Over the horizon
- Ross Moughtin

- 13 hours ago
- 3 min read
“The horizon is nothing save the limit of our sight.” That’s the William Blake who gave us Jerusalem.
I grew up with the horizon, looking out over Liverpool Bay from my childhood home in Waterloo. It suggested a world beyond what we could see: ships appearing and disappearing on their journeys, slipping in and out of view. With them came a sense of the unknown — and with that, a quiet stirring of adventure.
And today, as I write this blog: I see another horizon. This time nothing between us and Antarctica, some 8000 kms across the Atlantic through the gap between Africa and South America. Yes, we are back in Tenerife, for our annual fix of vitamin D.

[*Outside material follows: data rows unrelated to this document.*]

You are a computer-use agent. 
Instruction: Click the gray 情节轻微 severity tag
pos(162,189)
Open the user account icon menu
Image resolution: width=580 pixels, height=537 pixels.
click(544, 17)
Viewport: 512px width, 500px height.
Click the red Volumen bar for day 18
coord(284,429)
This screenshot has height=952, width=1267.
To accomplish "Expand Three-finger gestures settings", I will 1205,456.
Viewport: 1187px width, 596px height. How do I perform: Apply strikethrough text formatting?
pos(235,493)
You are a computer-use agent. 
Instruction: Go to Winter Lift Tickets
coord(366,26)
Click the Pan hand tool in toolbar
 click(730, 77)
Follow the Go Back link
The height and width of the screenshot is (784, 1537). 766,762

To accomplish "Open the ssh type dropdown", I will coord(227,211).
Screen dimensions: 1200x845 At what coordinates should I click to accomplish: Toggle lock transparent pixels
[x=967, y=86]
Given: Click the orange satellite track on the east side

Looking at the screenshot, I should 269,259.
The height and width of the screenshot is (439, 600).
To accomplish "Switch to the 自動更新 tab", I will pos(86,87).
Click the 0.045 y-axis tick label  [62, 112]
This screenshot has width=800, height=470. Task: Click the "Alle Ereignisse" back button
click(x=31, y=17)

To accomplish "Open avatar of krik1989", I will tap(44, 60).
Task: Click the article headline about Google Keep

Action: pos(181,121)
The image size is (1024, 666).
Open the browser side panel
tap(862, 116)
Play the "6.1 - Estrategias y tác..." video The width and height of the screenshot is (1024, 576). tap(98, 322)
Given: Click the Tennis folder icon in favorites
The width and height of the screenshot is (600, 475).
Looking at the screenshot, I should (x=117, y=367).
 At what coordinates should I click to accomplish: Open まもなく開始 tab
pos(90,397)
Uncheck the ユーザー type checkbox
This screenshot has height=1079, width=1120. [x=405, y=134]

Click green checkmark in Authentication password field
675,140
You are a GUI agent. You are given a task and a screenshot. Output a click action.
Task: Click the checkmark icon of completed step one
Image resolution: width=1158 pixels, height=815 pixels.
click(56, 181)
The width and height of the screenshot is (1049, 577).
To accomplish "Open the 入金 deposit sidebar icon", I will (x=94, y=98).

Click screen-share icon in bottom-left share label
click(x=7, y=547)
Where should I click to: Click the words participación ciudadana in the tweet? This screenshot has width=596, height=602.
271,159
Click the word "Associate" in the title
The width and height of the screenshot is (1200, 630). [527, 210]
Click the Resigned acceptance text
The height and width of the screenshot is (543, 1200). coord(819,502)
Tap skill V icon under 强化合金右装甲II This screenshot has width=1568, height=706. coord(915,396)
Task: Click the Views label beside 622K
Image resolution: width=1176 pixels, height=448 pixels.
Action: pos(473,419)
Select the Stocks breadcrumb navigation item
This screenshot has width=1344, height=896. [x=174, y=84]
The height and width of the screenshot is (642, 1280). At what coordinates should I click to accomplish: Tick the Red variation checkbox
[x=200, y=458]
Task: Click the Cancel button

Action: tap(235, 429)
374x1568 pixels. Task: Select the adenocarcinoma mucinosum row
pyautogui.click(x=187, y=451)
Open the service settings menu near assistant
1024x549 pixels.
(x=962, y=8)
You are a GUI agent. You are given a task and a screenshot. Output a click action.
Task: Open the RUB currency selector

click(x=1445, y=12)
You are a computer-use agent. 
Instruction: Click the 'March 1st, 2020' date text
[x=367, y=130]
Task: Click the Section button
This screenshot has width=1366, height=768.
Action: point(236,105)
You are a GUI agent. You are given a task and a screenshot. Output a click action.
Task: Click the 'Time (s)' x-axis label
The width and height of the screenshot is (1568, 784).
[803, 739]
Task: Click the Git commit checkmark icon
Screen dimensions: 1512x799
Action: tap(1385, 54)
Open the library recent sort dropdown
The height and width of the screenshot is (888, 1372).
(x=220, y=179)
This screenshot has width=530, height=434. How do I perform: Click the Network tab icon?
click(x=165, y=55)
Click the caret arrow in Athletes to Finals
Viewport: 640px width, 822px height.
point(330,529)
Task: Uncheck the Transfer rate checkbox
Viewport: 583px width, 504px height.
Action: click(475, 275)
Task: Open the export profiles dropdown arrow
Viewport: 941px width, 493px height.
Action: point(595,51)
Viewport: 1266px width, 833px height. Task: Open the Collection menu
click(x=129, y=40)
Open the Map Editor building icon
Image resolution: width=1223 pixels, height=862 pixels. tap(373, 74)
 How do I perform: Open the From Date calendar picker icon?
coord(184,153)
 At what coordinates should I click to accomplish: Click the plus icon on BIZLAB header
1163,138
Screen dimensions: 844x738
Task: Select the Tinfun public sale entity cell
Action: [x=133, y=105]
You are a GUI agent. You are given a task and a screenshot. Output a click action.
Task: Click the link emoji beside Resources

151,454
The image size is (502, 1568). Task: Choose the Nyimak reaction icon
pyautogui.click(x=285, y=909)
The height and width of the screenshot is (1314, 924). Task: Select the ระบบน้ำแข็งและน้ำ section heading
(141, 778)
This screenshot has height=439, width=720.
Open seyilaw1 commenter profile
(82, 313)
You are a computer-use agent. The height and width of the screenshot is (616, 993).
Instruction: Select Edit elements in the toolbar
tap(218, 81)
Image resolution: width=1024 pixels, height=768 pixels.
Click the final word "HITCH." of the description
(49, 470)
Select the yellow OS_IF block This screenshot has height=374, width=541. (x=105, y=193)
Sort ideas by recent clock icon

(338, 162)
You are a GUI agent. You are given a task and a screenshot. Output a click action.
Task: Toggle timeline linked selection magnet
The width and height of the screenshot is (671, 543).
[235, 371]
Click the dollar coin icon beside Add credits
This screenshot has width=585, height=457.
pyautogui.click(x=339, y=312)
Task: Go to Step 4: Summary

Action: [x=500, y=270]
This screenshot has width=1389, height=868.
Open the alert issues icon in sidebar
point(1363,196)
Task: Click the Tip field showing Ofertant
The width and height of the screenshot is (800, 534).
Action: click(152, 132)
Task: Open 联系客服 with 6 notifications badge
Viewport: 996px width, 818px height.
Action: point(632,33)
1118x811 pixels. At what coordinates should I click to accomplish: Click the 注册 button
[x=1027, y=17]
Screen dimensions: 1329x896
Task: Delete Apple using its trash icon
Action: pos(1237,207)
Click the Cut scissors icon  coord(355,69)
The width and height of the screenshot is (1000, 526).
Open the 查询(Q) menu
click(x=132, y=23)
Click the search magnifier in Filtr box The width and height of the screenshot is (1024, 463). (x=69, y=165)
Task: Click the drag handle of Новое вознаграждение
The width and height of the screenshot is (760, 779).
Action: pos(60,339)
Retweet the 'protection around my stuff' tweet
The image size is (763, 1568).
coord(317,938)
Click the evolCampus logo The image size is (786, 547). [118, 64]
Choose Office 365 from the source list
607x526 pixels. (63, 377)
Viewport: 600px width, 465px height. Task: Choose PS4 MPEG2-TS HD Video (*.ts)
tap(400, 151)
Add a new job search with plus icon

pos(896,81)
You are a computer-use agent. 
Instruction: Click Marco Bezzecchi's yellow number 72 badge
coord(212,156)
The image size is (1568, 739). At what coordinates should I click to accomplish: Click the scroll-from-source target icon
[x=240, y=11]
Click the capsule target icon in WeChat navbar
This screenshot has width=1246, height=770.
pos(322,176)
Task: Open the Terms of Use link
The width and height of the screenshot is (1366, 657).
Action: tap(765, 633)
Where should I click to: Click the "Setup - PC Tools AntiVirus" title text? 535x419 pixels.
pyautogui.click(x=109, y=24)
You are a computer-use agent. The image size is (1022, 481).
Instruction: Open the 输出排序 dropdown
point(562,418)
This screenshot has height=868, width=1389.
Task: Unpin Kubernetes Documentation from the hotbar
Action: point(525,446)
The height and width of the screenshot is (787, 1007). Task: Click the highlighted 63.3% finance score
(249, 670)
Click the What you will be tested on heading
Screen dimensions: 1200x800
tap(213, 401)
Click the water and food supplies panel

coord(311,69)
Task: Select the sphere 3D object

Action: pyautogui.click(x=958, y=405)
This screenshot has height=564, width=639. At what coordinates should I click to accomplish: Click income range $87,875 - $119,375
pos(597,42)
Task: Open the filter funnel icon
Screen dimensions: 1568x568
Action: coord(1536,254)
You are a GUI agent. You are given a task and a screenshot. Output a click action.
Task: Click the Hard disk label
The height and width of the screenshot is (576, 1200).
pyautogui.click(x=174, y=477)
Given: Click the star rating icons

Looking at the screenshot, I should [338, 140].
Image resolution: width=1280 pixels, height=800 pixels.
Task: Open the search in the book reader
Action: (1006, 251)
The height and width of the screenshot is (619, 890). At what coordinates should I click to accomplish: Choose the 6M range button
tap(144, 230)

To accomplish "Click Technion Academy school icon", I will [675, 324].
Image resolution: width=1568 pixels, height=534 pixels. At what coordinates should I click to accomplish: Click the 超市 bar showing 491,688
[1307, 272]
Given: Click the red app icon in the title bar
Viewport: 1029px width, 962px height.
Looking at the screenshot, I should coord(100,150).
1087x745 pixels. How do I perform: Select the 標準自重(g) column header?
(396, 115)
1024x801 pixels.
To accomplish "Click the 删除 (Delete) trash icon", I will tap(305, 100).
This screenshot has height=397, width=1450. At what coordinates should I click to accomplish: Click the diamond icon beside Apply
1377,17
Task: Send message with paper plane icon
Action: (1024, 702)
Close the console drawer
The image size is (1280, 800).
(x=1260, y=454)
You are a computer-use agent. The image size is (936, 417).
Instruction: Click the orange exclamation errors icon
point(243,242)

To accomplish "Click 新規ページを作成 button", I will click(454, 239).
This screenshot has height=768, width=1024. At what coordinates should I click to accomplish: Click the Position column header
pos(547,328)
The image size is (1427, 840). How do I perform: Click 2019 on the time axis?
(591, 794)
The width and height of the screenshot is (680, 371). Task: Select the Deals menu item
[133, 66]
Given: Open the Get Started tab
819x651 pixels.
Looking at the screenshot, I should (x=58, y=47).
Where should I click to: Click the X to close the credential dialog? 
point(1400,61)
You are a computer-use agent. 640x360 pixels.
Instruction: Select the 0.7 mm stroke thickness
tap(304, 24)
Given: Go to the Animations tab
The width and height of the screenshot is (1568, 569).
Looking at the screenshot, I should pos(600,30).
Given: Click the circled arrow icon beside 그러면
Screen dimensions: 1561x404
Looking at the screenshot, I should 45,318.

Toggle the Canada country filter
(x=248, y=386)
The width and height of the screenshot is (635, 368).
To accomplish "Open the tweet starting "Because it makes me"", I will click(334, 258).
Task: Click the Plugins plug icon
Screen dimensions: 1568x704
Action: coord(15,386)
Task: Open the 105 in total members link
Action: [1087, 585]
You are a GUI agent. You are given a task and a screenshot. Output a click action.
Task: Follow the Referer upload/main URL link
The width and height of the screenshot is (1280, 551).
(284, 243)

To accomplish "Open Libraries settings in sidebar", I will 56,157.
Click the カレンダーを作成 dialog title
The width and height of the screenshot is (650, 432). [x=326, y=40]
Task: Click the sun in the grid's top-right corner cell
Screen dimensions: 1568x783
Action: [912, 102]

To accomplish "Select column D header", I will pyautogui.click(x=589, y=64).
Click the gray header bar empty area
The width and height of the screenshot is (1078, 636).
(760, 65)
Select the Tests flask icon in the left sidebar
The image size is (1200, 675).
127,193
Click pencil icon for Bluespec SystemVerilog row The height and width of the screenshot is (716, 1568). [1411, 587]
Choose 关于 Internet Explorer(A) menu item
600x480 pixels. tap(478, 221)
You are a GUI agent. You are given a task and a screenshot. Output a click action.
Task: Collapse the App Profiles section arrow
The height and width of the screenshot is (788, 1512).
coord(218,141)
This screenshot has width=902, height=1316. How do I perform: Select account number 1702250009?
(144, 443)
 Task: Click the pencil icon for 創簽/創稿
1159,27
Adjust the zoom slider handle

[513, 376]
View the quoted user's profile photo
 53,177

The horizon gives a sense of vastness. So the prophet encourages the people of Israel, crushed by their exile in Babylon: “Listen, Jacob. Listen, Israel— I’m the One who named you! I’m the One. I got things started and, yes, I’ll wrap them up. Earth is my work, handmade. And the skies—I made them, too, horizon to horizon.(Isaiah 48:12f)
Too often, to quote the title of J B Phillips 1952 classic: “Our God is too small!” How often does the Bible summon us to lift our eyes, even to glimpse the limitlessness of God’s promises, the scale of his love, even its breadth and length and height and depth. (Ephesians 3:18)
We see this as God promises Abraham a glorious future so that he may heal his rebellious creation through even through his family. “The Lord said to Abram after Lot had parted from him, “Look around from where you are, to the north and south, to the east and west.”” (Genesis 13:14)
Abraham is called to live by faith in God’s faithfulness, to live toward the horizon: eyes lifted, feet moving, heart steady. Not everything is visible yet but enough is seen to keep moving. Faith is learning to walk towards what we cannot yet reach, trusting that God goes ahead of us.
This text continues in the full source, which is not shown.